Ministerstwo Gospodarki Węgier podpisało w tej sprawie porozumienie z węgierskim stowarzyszeniem dilerów samochodowych GEMOSZ.
Szef stowarzyszenia GEMOSZ Gabor Gablini ocenia, że w ostatnich latach na Węgrzech zamknięto ok. 60 proc. istniejących wcześniej autoryzowanych stacji dilerskich oraz ponad połowę autoryzowanych stacji napraw samochodów. Doprowadziło to do likwidacji ok. 20 tys. miejsc pracy.
GEMOSZ ocenia, że jeśli porozumienie zawarte z rządem będzie skutecznie działać, w ciągu czterech lat firmy skupione w tym stowarzyszeniu mogą zatrudnić dodatkowo 4 tys. pracowników.
Stowarzyszenie dilerów samochodowych ocenia, że na przeglądy i naprawy aut Węgrzy wydają ponad 3 mld euro rocznie, a 70 proc. tej kwoty ląduje w szarej strefie. Działające tam warsztaty nie płacą podatków i w ten sposób mogą oferować niższe ceny za swoje usługi, odbierając klientów autoryzowanym warsztatom.
GEMOSZ wskazuje też, że warsztaty napraw działające w szarej strefie rodzą problemy społeczne, bo czasem wykorzystuje się w nich części ze skradzionych samochodów i pozbywają się odpadów oraz zużytego oleju napędowego w sposób szkodzący środowisku. Nieraz silniki naprawiane przez warsztaty z szarej strefy nie spełniają też norm toksyczności spalin, dodatkowo zatruwając środowisko.

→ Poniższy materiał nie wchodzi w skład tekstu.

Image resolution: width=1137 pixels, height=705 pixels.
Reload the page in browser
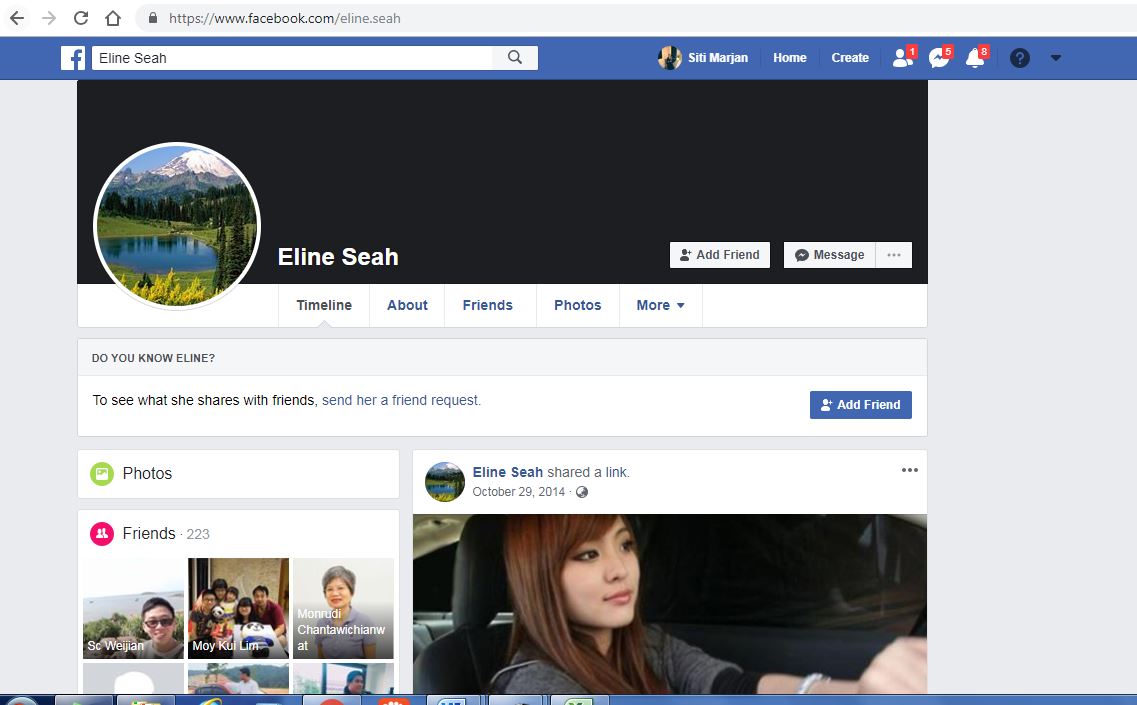point(81,18)
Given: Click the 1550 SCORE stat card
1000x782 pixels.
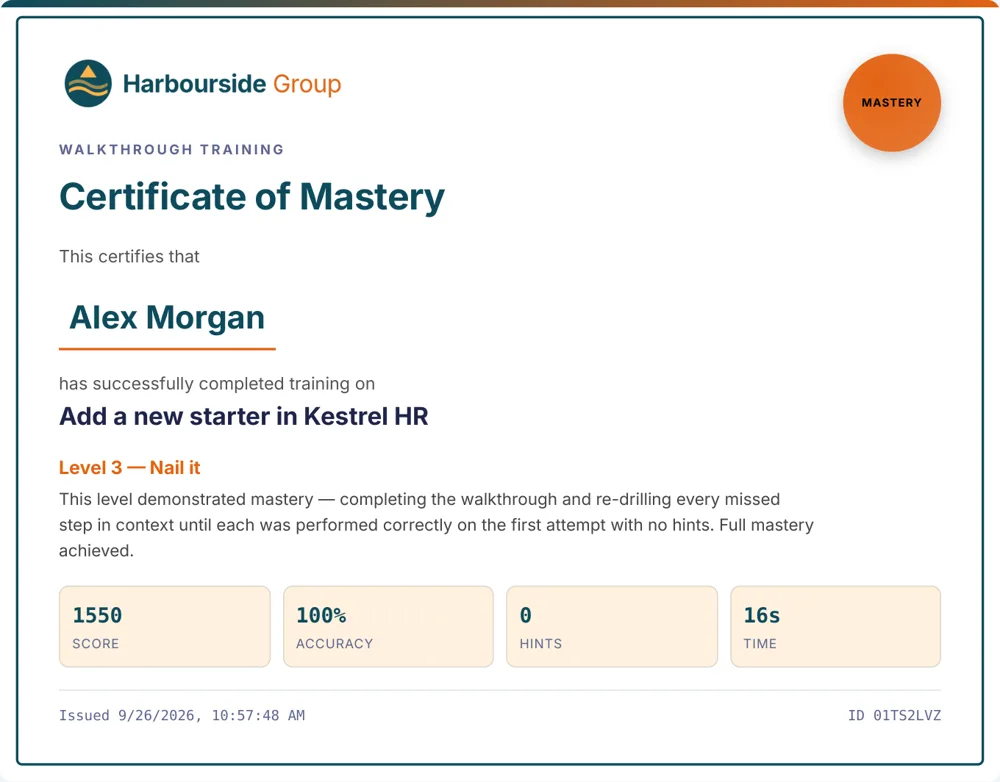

Rząd Węgier zapowiedział, że będzie zwalczać szarą strefę w warsztatach samochodowych, zwiększając nadzór państwa nad ich działalnością i wymierzając kary finansowe za łamanie przepisów. Do tej akcji mają być włączone władze lokalne, służby podatkowe i instytucje odpowiedzialne za ochronę konsumentów.